We've had to adapt how we work
Our chief executive, Chris Sherwood, said:
The last year has been incredibly difficult for individuals, for families, for businesses, for charities and for animals. But I'm incredibly proud of the work the RSPCA has managed to do during this challenging year.
We've had to adapt how we work, change our procedures, review our practices, and all while we continue our vital everyday work rescuing, rehabilitating, rehoming and releasing animals, and investigating animal cruelty.
Since 23 March 2020, our key workers have been busy answering emergency calls, rescuing animals in urgent need, investigating reports of animal cruelty and neglect, taking in abandoned animals, and rehoming rehabilitated animals to wonderful new families.
Over the past year, we have:
- Received 958,352 calls to the hotline
- Dealt with 253,714 urgent incidents
- Responded to 14,532 incidents of abandoned animals
- Taken 23,228 animals into care at our national centres, hospitals and private boarding partners - including 12,977 wild animals, 4,537 cats, 1,887 dogs, 505 rabbits, and 548 horses
- Secured 498 convictions and convicted 246 defendants, despite huge court delays due to lockdown
- Education projects have reached tens of thousands of children, teenagers and young adults, including 6,240 classes who signed up to the Compassionate Class scheme and 2,696 youngsters who took part in Wild Things.
We've been virtually rehoming
Our inspectors and animal rescue officers were designated key workers and continued to respond to emergencies and urgent calls, as well as rescuing animals in need.
Our hospitals continued to provide emergency vet care, the call centre continued to answer calls and staff at our 14 animal centres, four wildlife centres and branches continued to care for the animals in their care.
We've had to adapt our way of working in order to adhere to the Government's ever-changing guidance including changing the way we rehomed. In order to adhere to social distancing and avoid unnecessary travel, we've been virtually rehoming and delivering pets to their new homes, with thousands of animals going off to new homes and foster families since 23 March.

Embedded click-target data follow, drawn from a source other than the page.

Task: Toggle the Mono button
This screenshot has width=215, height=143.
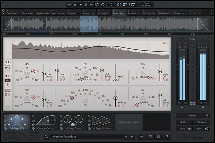Action: coord(185,122)
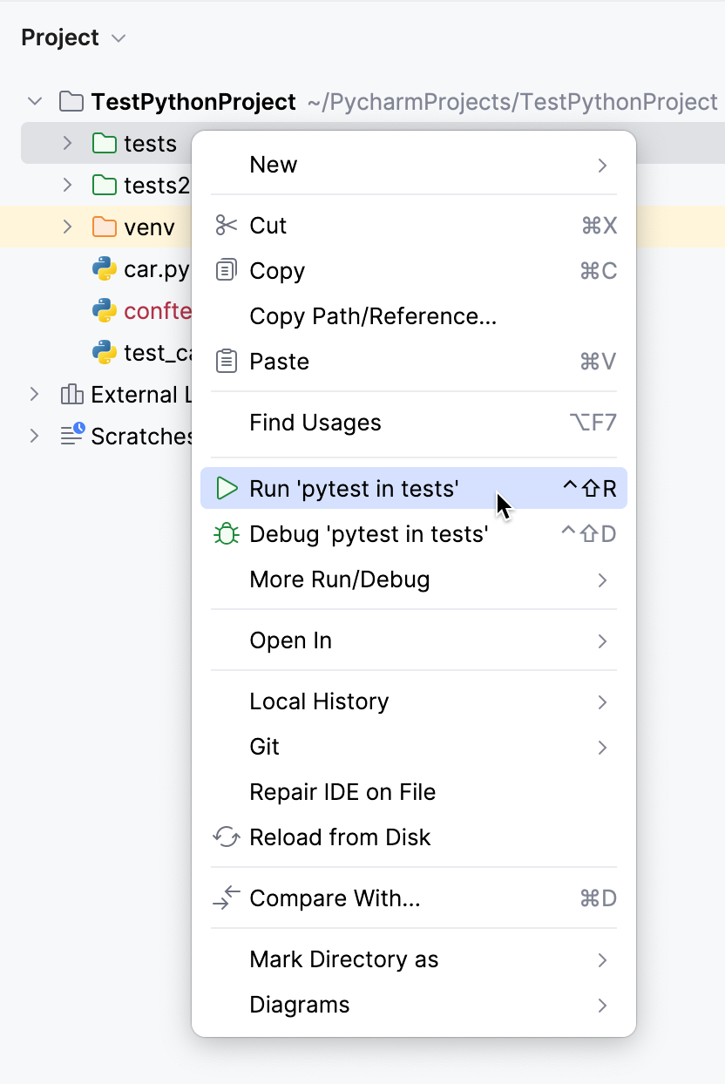Click the scissors icon beside Cut
This screenshot has width=725, height=1084.
click(226, 225)
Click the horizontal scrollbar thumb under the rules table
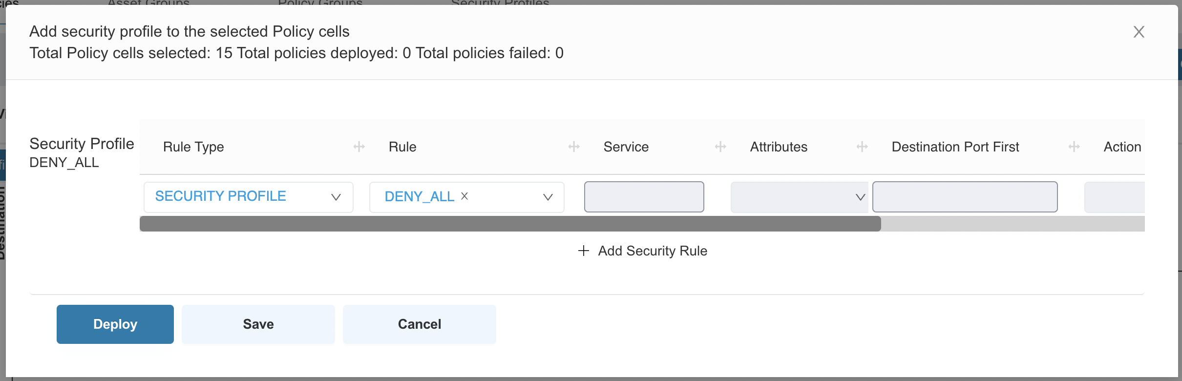This screenshot has height=381, width=1182. pyautogui.click(x=510, y=224)
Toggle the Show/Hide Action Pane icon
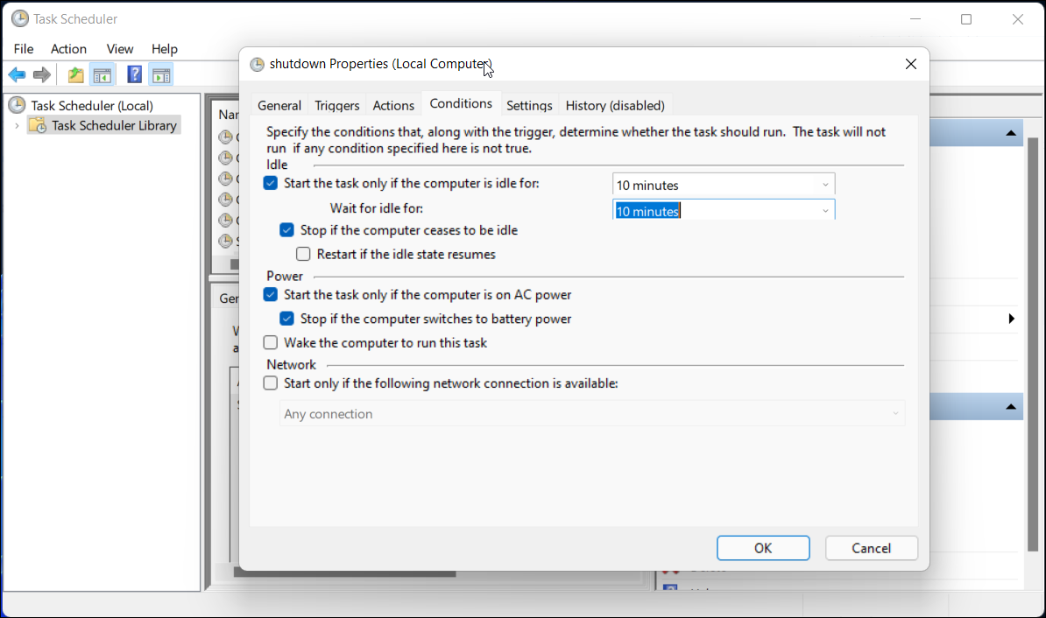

Our top 10 lockdown rescues
- A badger was rescued after getting his bum stuck in a gate in Essex on 21 February 2021
- Two badgers needed help after getting trapped on a ladder in a canal in Wales on 5 February 2021
- An owl ended up in a spot of bother after getting stuck in an extractor fan in a disused hotel kitchen in North Yorkshire on 18 January 2021
- A woman had a fright when a swan crash-landed through her bathroom window in Nottinghamshire on 11 January 2021
- A seal needed rescuing after dragging himself into a treadmill warehouse in Wales on 11 December
- A gas meter reader had a shock when he found a corn snake wrapped around the pipes in a gas box in Hampshire on 25 November 2020
- Pudding the cockapoo puppy had to be cut free after getting wedged under a reclining chair in Hampshire on 27 October 2020
- A squirrel got stuck in the back of a fridge in London on 30 September 2020
- A newborn calf's life was saved after he was spotted drowning in a muddy bog in Greater Manchester on 31 May 2020
- A thirsty fox cub got his head stuck in a watering can in Kent on 14 April 2020 and needed a helping hand.
Despite the hardships we face, we will always be there for the animals
"Over the past 12 months we've demonstrated our commitment to animals and shown that, despite the hardships we face, we will always be there for the animals who need us. But the pandemic has hit us hard; we've had to change how we work, suspend door-to-door fundraising and cancel fundraising events.
"The charity sector has been hit hard by the pandemic so we're asking the public to get behind us, to donate, and to help us continue our vital work; together we can make this a better world for animals."